<<<<

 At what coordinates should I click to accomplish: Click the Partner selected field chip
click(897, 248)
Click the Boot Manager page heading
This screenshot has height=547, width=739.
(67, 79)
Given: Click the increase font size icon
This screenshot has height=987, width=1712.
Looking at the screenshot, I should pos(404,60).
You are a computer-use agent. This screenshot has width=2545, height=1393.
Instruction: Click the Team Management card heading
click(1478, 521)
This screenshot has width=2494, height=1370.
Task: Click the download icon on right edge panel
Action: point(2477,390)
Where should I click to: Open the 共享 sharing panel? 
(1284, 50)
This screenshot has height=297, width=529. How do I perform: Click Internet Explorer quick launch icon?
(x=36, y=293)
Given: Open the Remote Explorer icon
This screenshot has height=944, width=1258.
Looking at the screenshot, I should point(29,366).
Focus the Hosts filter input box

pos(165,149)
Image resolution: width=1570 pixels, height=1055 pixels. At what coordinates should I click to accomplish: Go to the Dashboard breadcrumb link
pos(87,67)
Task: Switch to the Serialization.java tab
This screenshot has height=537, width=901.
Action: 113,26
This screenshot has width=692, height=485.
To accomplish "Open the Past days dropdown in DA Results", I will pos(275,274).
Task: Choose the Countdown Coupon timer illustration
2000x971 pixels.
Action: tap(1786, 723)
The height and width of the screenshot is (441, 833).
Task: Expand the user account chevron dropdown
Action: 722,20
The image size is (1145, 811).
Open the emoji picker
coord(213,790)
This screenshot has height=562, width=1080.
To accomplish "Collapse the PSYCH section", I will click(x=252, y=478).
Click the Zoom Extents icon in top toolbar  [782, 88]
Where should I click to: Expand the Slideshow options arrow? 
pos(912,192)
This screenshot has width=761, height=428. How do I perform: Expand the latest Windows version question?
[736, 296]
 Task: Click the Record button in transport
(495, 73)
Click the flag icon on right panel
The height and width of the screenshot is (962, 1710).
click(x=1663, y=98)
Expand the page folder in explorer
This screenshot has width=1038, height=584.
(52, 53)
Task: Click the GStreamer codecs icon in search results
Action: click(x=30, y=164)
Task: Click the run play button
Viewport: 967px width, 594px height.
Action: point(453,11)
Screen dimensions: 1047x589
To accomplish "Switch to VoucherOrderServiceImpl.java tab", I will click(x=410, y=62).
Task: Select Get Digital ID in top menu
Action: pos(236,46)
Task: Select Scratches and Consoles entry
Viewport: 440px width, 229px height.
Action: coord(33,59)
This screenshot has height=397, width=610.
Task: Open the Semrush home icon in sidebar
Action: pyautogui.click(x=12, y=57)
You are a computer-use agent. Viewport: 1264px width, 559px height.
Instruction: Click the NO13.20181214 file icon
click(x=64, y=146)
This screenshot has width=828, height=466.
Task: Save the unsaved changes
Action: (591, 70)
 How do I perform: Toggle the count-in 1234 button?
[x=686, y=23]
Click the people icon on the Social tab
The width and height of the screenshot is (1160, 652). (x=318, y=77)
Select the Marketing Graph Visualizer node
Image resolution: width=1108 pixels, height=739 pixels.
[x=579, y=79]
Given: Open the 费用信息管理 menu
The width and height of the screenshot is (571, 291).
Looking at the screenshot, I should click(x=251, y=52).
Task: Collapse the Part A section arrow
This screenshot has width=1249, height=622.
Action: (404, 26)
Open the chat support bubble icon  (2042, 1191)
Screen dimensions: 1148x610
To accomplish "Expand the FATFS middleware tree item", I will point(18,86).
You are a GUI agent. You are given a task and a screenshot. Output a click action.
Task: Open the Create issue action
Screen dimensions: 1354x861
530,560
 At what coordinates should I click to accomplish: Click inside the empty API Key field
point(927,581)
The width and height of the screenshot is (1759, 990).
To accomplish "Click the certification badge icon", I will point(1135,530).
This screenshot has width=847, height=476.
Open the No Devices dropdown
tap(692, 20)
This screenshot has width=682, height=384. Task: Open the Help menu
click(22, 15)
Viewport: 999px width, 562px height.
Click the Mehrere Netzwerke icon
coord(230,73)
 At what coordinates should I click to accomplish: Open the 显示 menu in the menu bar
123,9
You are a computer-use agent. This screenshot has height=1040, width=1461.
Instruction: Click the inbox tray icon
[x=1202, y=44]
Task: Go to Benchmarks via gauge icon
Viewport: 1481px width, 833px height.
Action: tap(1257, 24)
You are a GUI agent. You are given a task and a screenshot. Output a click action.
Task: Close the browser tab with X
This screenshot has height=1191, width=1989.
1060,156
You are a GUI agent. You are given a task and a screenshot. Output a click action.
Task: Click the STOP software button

>>>>

Word-for-word copies of all the records are required.

▸ **Answer section**
 At what coordinates should I click to accomplish: Click the Partner selected field chip
click(897, 248)
Click the Boot Manager page heading
This screenshot has height=547, width=739.
(67, 79)
Given: Click the increase font size icon
This screenshot has height=987, width=1712.
Looking at the screenshot, I should pos(404,60).
You are a computer-use agent. This screenshot has width=2545, height=1393.
Instruction: Click the Team Management card heading
click(1478, 521)
This screenshot has width=2494, height=1370.
Task: Click the download icon on right edge panel
Action: point(2477,390)
Where should I click to: Open the 共享 sharing panel? 
(1284, 50)
This screenshot has height=297, width=529. How do I perform: Click Internet Explorer quick launch icon?
(x=36, y=293)
Given: Open the Remote Explorer icon
This screenshot has height=944, width=1258.
Looking at the screenshot, I should point(29,366).
Focus the Hosts filter input box

pos(165,149)
Image resolution: width=1570 pixels, height=1055 pixels. At what coordinates should I click to accomplish: Go to the Dashboard breadcrumb link
pos(87,67)
Task: Switch to the Serialization.java tab
This screenshot has height=537, width=901.
Action: 113,26
This screenshot has width=692, height=485.
To accomplish "Open the Past days dropdown in DA Results", I will pos(275,274).
Task: Choose the Countdown Coupon timer illustration
2000x971 pixels.
Action: tap(1786, 723)
The height and width of the screenshot is (441, 833).
Task: Expand the user account chevron dropdown
Action: 722,20
The image size is (1145, 811).
Open the emoji picker
coord(213,790)
This screenshot has height=562, width=1080.
To accomplish "Collapse the PSYCH section", I will click(x=252, y=478).
Click the Zoom Extents icon in top toolbar  [782, 88]
Where should I click to: Expand the Slideshow options arrow? 
pos(912,192)
This screenshot has width=761, height=428. How do I perform: Expand the latest Windows version question?
[736, 296]
 Task: Click the Record button in transport
(495, 73)
Click the flag icon on right panel
The height and width of the screenshot is (962, 1710).
click(x=1663, y=98)
Expand the page folder in explorer
This screenshot has width=1038, height=584.
(52, 53)
Task: Click the GStreamer codecs icon in search results
Action: click(x=30, y=164)
Task: Click the run play button
Viewport: 967px width, 594px height.
Action: point(453,11)
Screen dimensions: 1047x589
To accomplish "Switch to VoucherOrderServiceImpl.java tab", I will click(x=410, y=62).
Task: Select Get Digital ID in top menu
Action: pos(236,46)
Task: Select Scratches and Consoles entry
Viewport: 440px width, 229px height.
Action: coord(33,59)
This screenshot has height=397, width=610.
Task: Open the Semrush home icon in sidebar
Action: pyautogui.click(x=12, y=57)
You are a computer-use agent. Viewport: 1264px width, 559px height.
Instruction: Click the NO13.20181214 file icon
click(x=64, y=146)
This screenshot has width=828, height=466.
Task: Save the unsaved changes
Action: (591, 70)
 How do I perform: Toggle the count-in 1234 button?
[x=686, y=23]
Click the people icon on the Social tab
The width and height of the screenshot is (1160, 652). (x=318, y=77)
Select the Marketing Graph Visualizer node
Image resolution: width=1108 pixels, height=739 pixels.
[x=579, y=79]
Given: Open the 费用信息管理 menu
The width and height of the screenshot is (571, 291).
Looking at the screenshot, I should click(x=251, y=52).
Task: Collapse the Part A section arrow
This screenshot has width=1249, height=622.
Action: (404, 26)
Open the chat support bubble icon  (2042, 1191)
Screen dimensions: 1148x610
To accomplish "Expand the FATFS middleware tree item", I will point(18,86).
You are a GUI agent. You are given a task and a screenshot. Output a click action.
Task: Open the Create issue action
Screen dimensions: 1354x861
530,560
 At what coordinates should I click to accomplish: Click inside the empty API Key field
point(927,581)
The width and height of the screenshot is (1759, 990).
To accomplish "Click the certification badge icon", I will point(1135,530).
This screenshot has width=847, height=476.
Open the No Devices dropdown
tap(692, 20)
This screenshot has width=682, height=384. Task: Open the Help menu
click(22, 15)
Viewport: 999px width, 562px height.
Click the Mehrere Netzwerke icon
coord(230,73)
 At what coordinates should I click to accomplish: Open the 显示 menu in the menu bar
123,9
You are a computer-use agent. This screenshot has height=1040, width=1461.
Instruction: Click the inbox tray icon
[x=1202, y=44]
Task: Go to Benchmarks via gauge icon
Viewport: 1481px width, 833px height.
Action: tap(1257, 24)
You are a GUI agent. You are given a task and a screenshot. Output a click action.
Task: Close the browser tab with X
This screenshot has height=1191, width=1989.
1060,156
You are a GUI agent. You are given a task and a screenshot. Output a click action.
Task: Click the STOP software button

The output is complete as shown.